WHAT THE TASK ASKS:
Would you retype each record exactly as given?

GIVEN RECORDS:

# # # #

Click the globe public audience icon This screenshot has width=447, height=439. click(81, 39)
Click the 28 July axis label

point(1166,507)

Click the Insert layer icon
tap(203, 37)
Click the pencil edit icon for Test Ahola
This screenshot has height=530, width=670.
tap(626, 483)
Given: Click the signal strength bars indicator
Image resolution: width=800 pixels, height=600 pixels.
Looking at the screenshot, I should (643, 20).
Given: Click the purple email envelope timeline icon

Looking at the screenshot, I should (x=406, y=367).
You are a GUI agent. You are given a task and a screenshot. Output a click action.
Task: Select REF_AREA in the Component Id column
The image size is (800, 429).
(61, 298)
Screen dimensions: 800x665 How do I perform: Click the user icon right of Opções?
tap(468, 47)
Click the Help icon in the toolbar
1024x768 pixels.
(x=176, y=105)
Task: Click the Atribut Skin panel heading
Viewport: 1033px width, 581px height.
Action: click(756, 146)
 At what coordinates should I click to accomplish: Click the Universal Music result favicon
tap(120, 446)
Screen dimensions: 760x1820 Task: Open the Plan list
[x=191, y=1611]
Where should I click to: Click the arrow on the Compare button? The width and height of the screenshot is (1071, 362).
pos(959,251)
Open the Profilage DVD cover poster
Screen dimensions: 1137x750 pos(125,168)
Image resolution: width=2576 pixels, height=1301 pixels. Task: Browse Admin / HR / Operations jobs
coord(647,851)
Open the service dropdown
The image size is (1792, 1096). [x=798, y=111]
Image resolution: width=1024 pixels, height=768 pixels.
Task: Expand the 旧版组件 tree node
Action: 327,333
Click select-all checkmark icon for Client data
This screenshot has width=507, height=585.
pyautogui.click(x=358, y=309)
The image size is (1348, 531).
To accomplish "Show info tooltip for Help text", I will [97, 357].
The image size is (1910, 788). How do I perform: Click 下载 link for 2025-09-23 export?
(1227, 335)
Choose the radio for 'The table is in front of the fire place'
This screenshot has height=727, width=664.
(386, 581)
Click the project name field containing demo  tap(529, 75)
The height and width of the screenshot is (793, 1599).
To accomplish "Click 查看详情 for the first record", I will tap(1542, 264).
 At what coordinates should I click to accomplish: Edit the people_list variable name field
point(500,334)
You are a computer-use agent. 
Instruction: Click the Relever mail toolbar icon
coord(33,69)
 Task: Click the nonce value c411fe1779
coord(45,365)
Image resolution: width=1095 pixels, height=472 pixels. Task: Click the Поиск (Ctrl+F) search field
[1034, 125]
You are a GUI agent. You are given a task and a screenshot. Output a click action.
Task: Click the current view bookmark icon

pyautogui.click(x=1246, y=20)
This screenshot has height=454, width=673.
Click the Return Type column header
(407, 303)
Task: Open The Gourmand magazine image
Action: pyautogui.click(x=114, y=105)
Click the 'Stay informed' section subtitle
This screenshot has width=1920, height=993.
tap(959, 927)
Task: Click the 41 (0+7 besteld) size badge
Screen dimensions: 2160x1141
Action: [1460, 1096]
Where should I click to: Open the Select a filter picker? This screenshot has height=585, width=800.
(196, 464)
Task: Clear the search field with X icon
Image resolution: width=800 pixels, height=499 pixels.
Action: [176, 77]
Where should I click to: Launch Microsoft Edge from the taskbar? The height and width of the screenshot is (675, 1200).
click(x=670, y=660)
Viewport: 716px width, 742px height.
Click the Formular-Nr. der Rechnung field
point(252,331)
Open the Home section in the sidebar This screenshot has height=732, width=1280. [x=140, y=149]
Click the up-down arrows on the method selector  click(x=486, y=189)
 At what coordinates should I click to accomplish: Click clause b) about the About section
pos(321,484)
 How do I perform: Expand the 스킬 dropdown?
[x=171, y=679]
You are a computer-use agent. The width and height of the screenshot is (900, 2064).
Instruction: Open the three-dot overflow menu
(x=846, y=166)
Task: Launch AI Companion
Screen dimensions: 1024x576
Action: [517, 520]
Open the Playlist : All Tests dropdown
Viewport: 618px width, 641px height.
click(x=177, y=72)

# # # #

ANSWER FOR THIS EXERCISE:
Click the globe public audience icon This screenshot has width=447, height=439. click(81, 39)
Click the 28 July axis label

point(1166,507)

Click the Insert layer icon
tap(203, 37)
Click the pencil edit icon for Test Ahola
This screenshot has height=530, width=670.
tap(626, 483)
Given: Click the signal strength bars indicator
Image resolution: width=800 pixels, height=600 pixels.
Looking at the screenshot, I should (643, 20).
Given: Click the purple email envelope timeline icon

Looking at the screenshot, I should (x=406, y=367).
You are a GUI agent. You are given a task and a screenshot. Output a click action.
Task: Select REF_AREA in the Component Id column
The image size is (800, 429).
(61, 298)
Screen dimensions: 800x665 How do I perform: Click the user icon right of Opções?
tap(468, 47)
Click the Help icon in the toolbar
1024x768 pixels.
(x=176, y=105)
Task: Click the Atribut Skin panel heading
Viewport: 1033px width, 581px height.
Action: click(756, 146)
 At what coordinates should I click to accomplish: Click the Universal Music result favicon
tap(120, 446)
Screen dimensions: 760x1820 Task: Open the Plan list
[x=191, y=1611]
Where should I click to: Click the arrow on the Compare button? The width and height of the screenshot is (1071, 362).
pos(959,251)
Open the Profilage DVD cover poster
Screen dimensions: 1137x750 pos(125,168)
Image resolution: width=2576 pixels, height=1301 pixels. Task: Browse Admin / HR / Operations jobs
coord(647,851)
Open the service dropdown
The image size is (1792, 1096). [x=798, y=111]
Image resolution: width=1024 pixels, height=768 pixels.
Task: Expand the 旧版组件 tree node
Action: 327,333
Click select-all checkmark icon for Client data
This screenshot has width=507, height=585.
pyautogui.click(x=358, y=309)
The image size is (1348, 531).
To accomplish "Show info tooltip for Help text", I will [97, 357].
The image size is (1910, 788). How do I perform: Click 下载 link for 2025-09-23 export?
(1227, 335)
Choose the radio for 'The table is in front of the fire place'
This screenshot has height=727, width=664.
(386, 581)
Click the project name field containing demo  tap(529, 75)
The height and width of the screenshot is (793, 1599).
To accomplish "Click 查看详情 for the first record", I will tap(1542, 264).
 At what coordinates should I click to accomplish: Edit the people_list variable name field
point(500,334)
You are a computer-use agent. 
Instruction: Click the Relever mail toolbar icon
coord(33,69)
 Task: Click the nonce value c411fe1779
coord(45,365)
Image resolution: width=1095 pixels, height=472 pixels. Task: Click the Поиск (Ctrl+F) search field
[1034, 125]
You are a GUI agent. You are given a task and a screenshot. Output a click action.
Task: Click the current view bookmark icon

pyautogui.click(x=1246, y=20)
This screenshot has height=454, width=673.
Click the Return Type column header
(407, 303)
Task: Open The Gourmand magazine image
Action: pyautogui.click(x=114, y=105)
Click the 'Stay informed' section subtitle
This screenshot has width=1920, height=993.
tap(959, 927)
Task: Click the 41 (0+7 besteld) size badge
Screen dimensions: 2160x1141
Action: [1460, 1096]
Where should I click to: Open the Select a filter picker? This screenshot has height=585, width=800.
(196, 464)
Task: Clear the search field with X icon
Image resolution: width=800 pixels, height=499 pixels.
Action: [176, 77]
Where should I click to: Launch Microsoft Edge from the taskbar? The height and width of the screenshot is (675, 1200).
click(x=670, y=660)
Viewport: 716px width, 742px height.
Click the Formular-Nr. der Rechnung field
point(252,331)
Open the Home section in the sidebar This screenshot has height=732, width=1280. [x=140, y=149]
Click the up-down arrows on the method selector  click(x=486, y=189)
 At what coordinates should I click to accomplish: Click clause b) about the About section
pos(321,484)
 How do I perform: Expand the 스킬 dropdown?
[x=171, y=679]
You are a computer-use agent. The width and height of the screenshot is (900, 2064).
Instruction: Open the three-dot overflow menu
(x=846, y=166)
Task: Launch AI Companion
Screen dimensions: 1024x576
Action: [517, 520]
Open the Playlist : All Tests dropdown
Viewport: 618px width, 641px height.
click(x=177, y=72)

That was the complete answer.